--- Assignment ---
Only the lines that include "Output" should be copied from the data below.
────────────────
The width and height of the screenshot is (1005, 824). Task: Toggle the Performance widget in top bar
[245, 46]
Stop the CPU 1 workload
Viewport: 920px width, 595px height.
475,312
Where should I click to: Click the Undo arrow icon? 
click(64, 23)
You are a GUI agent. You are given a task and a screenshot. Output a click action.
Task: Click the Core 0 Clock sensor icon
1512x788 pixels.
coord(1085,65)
────────────────
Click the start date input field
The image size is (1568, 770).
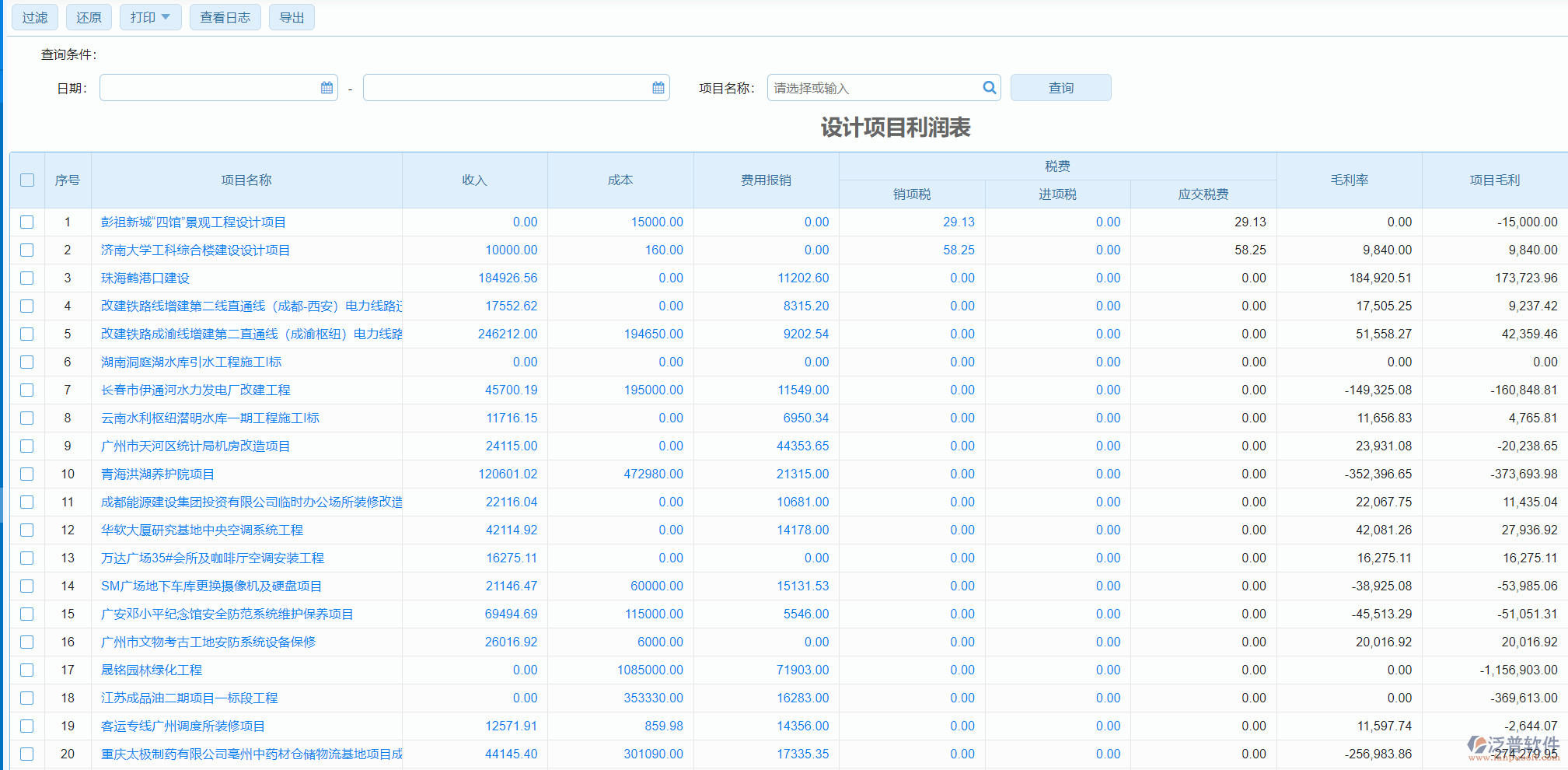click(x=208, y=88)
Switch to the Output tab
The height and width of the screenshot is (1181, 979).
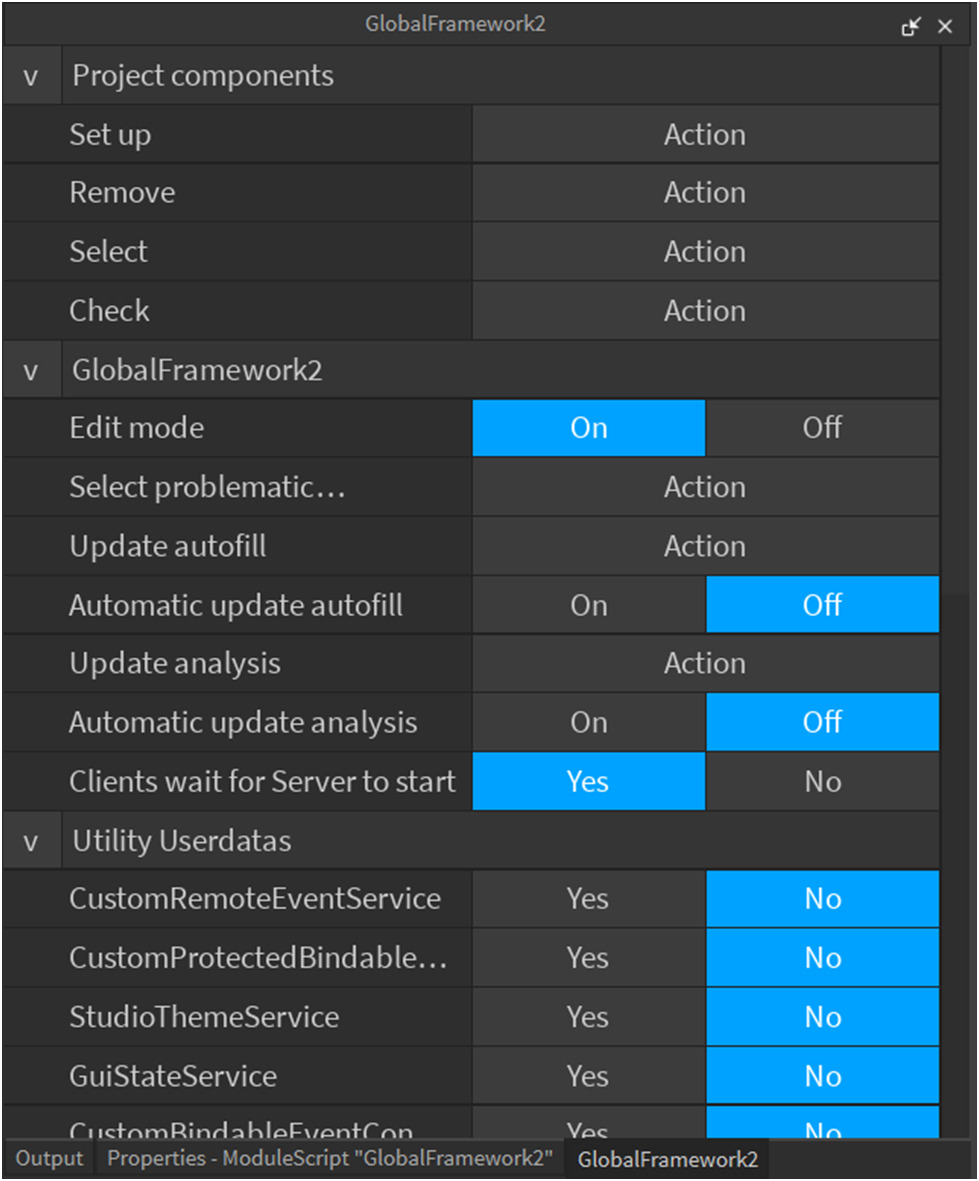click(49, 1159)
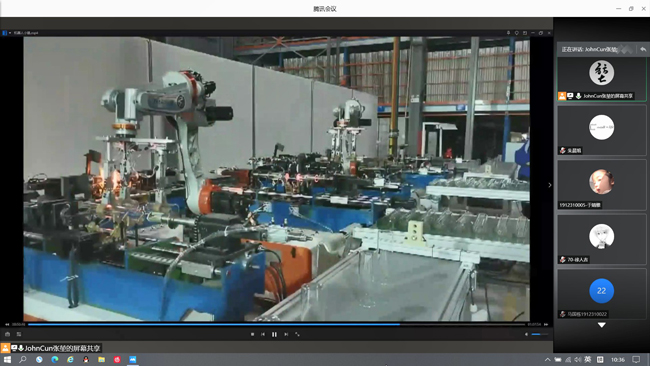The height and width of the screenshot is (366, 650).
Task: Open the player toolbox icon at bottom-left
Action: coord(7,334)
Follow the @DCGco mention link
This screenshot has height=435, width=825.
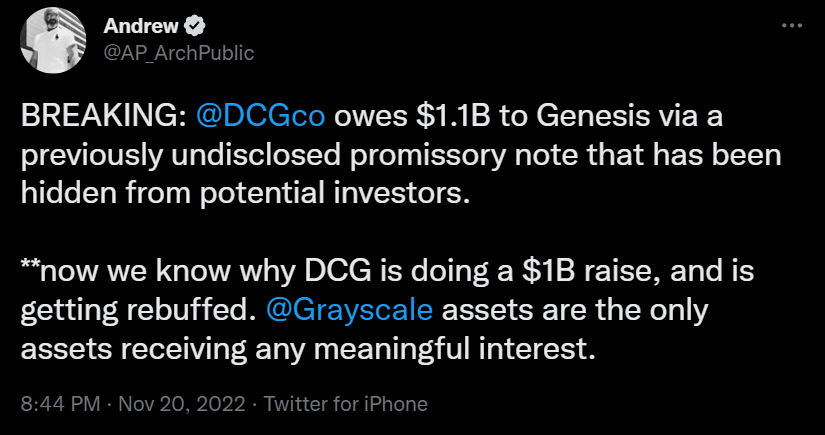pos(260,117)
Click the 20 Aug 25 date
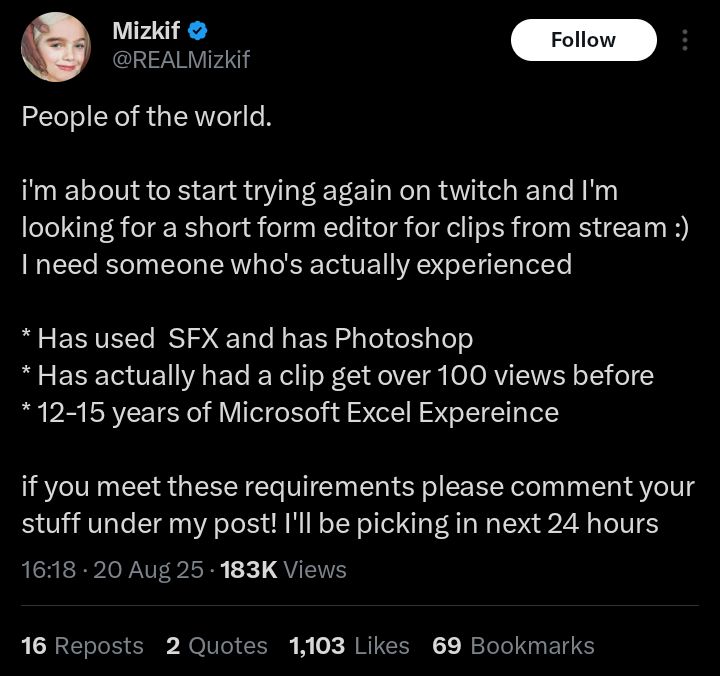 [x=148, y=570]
────────────────
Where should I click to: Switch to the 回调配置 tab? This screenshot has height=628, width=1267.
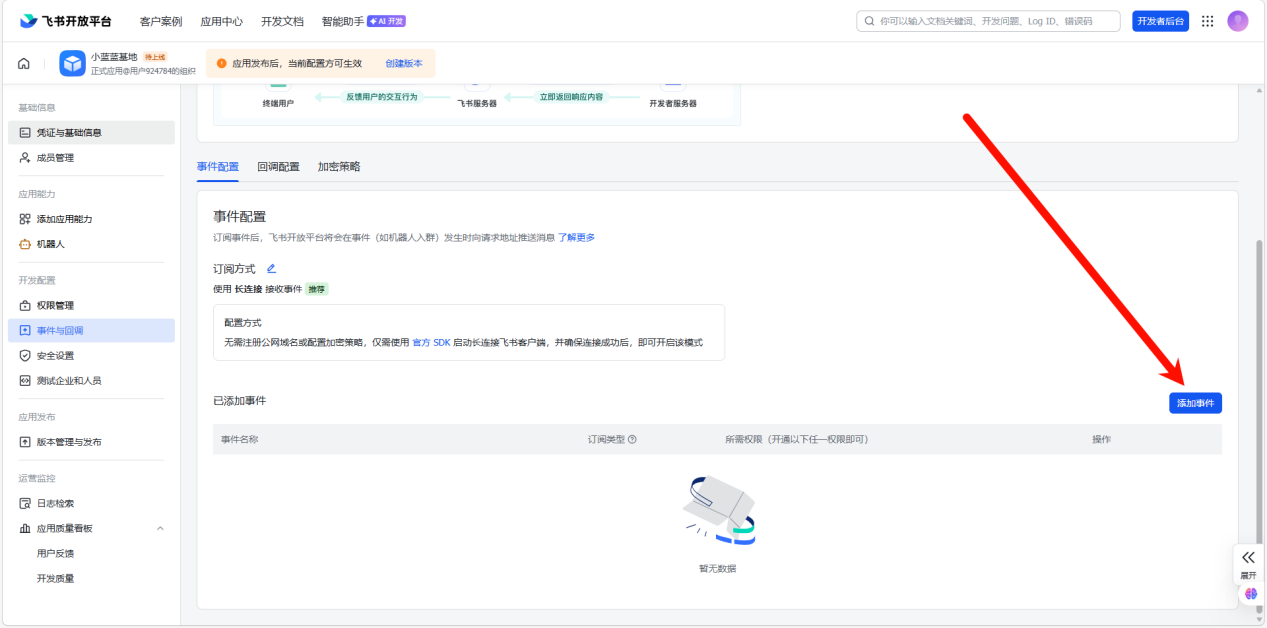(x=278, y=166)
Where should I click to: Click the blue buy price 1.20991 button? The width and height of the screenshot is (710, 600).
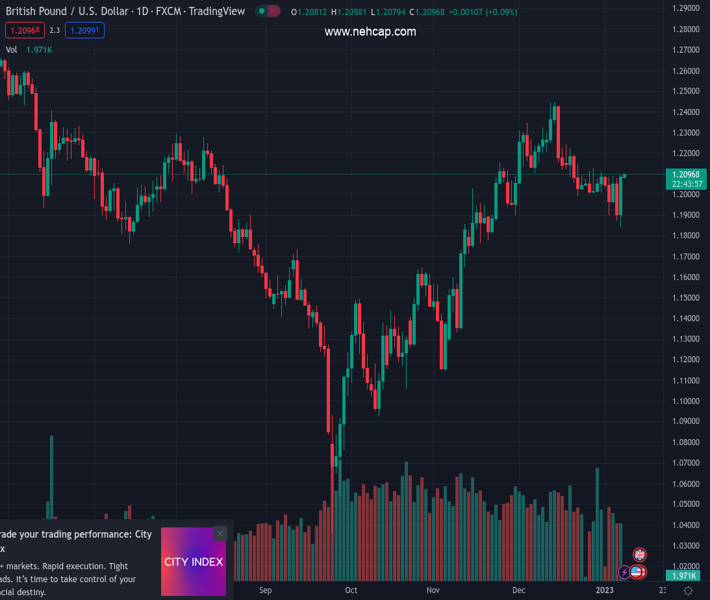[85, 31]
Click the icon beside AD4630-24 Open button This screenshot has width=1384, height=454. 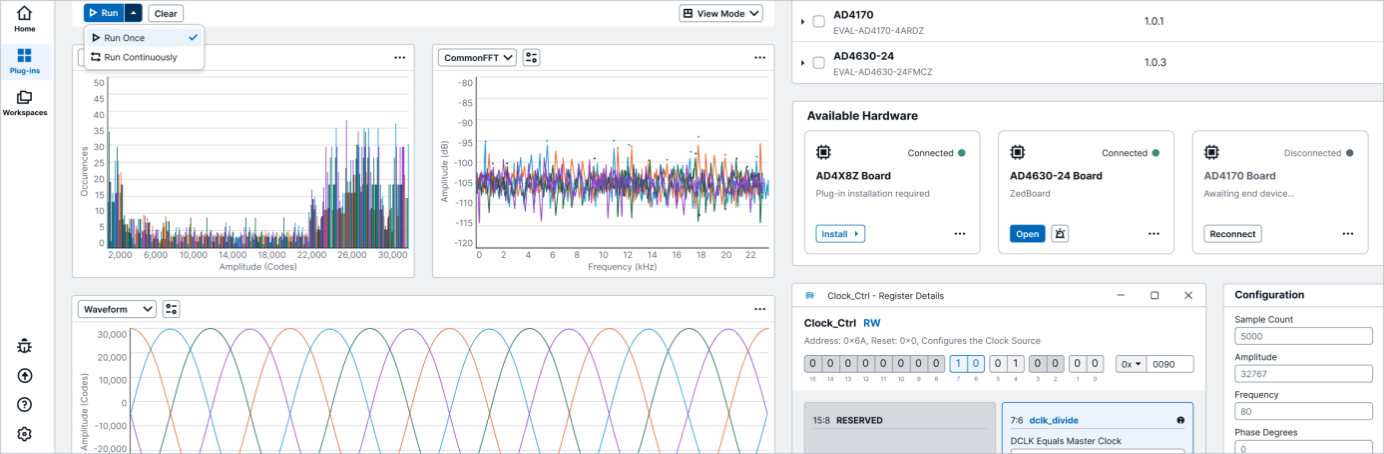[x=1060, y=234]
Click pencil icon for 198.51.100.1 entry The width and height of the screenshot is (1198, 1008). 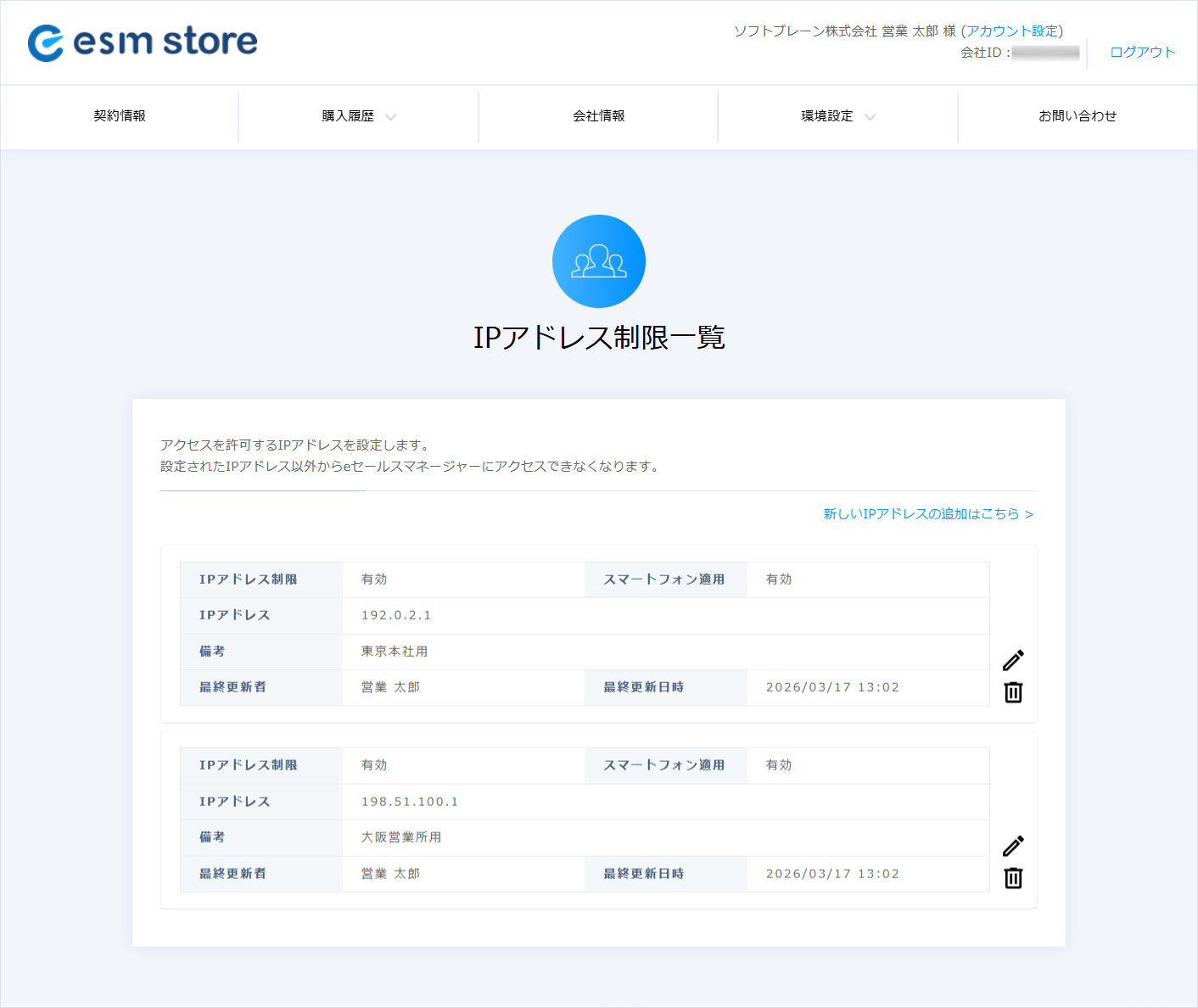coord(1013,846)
────────────────
--- Your response ---
You are a GUI agent. You are given a task and a screenshot. Output a click action.
Switch to the Output tab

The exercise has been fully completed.